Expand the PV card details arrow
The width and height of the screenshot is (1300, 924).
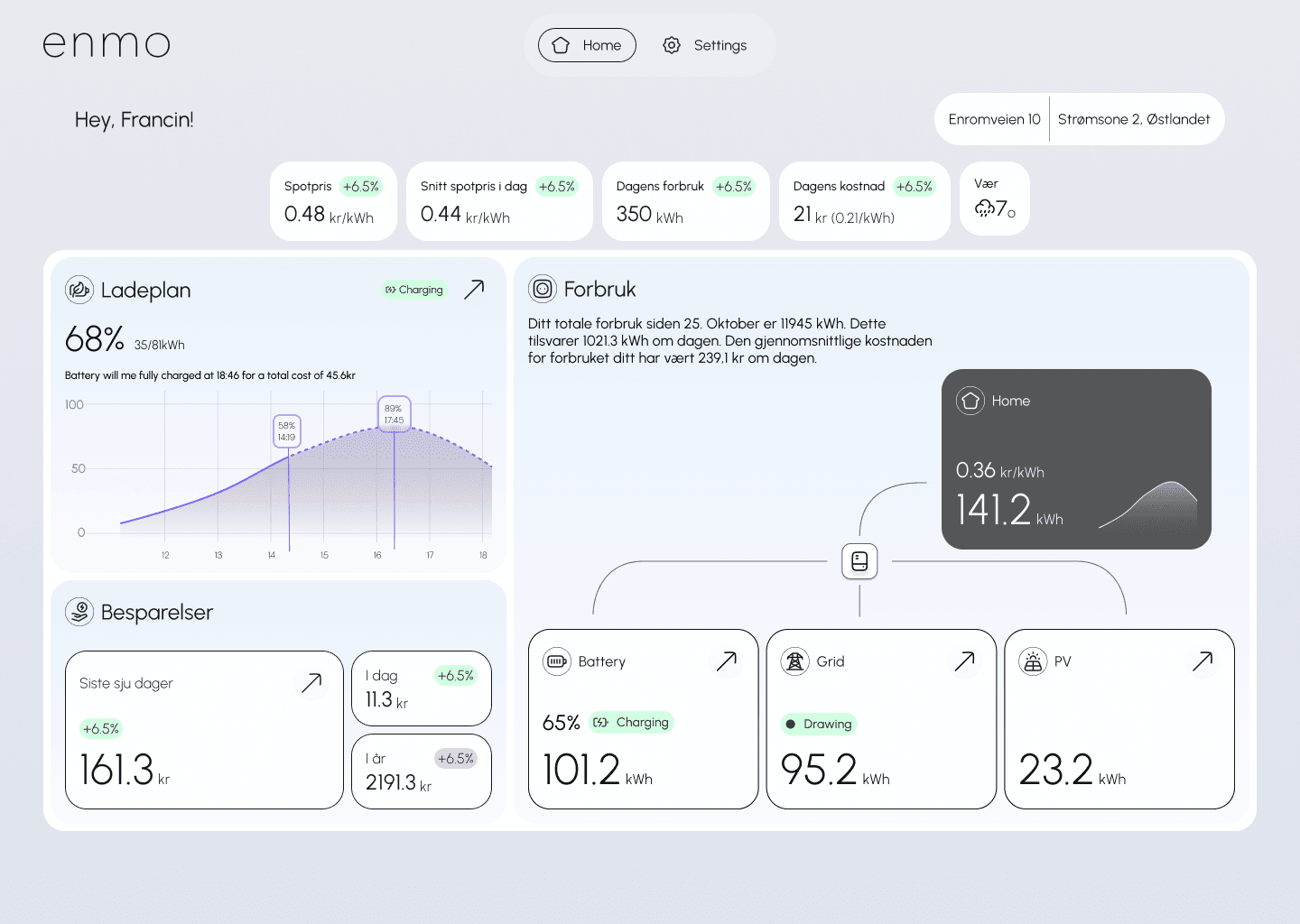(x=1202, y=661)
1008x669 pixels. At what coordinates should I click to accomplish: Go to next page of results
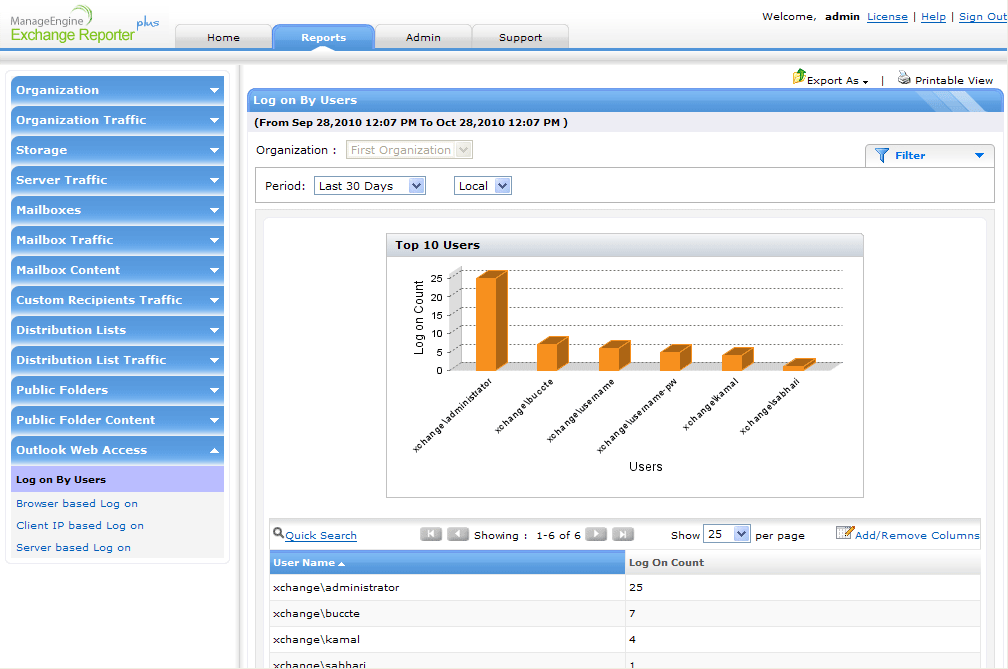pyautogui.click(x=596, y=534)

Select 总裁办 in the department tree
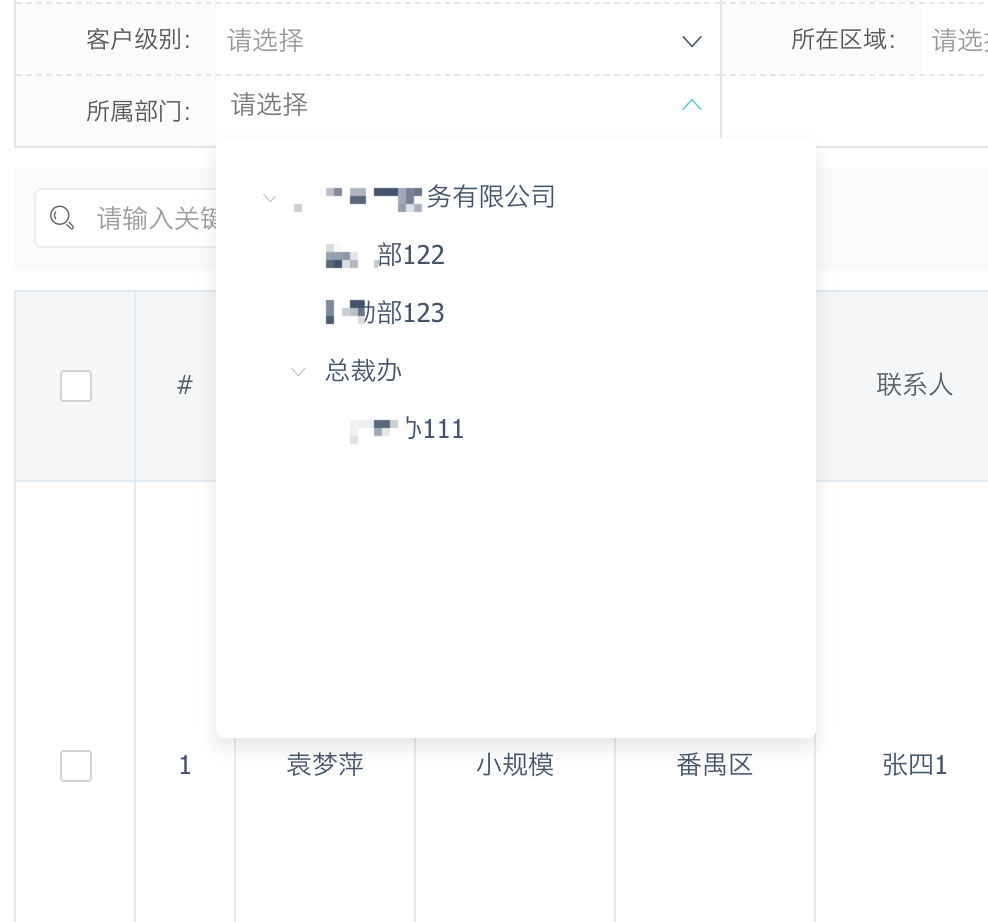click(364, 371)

◇ ◇ ◇ ◇ ◇

■ Work to complete ■
Only the pictures are to be left out; print everything else in the listing exactly.

■ Answer box ■
Expand the PV card details arrow
The width and height of the screenshot is (1300, 924).
(x=1202, y=661)
1008x669 pixels. At what coordinates should I click to accomplish: Go to next page of results
pyautogui.click(x=596, y=534)

Select 总裁办 in the department tree
click(364, 371)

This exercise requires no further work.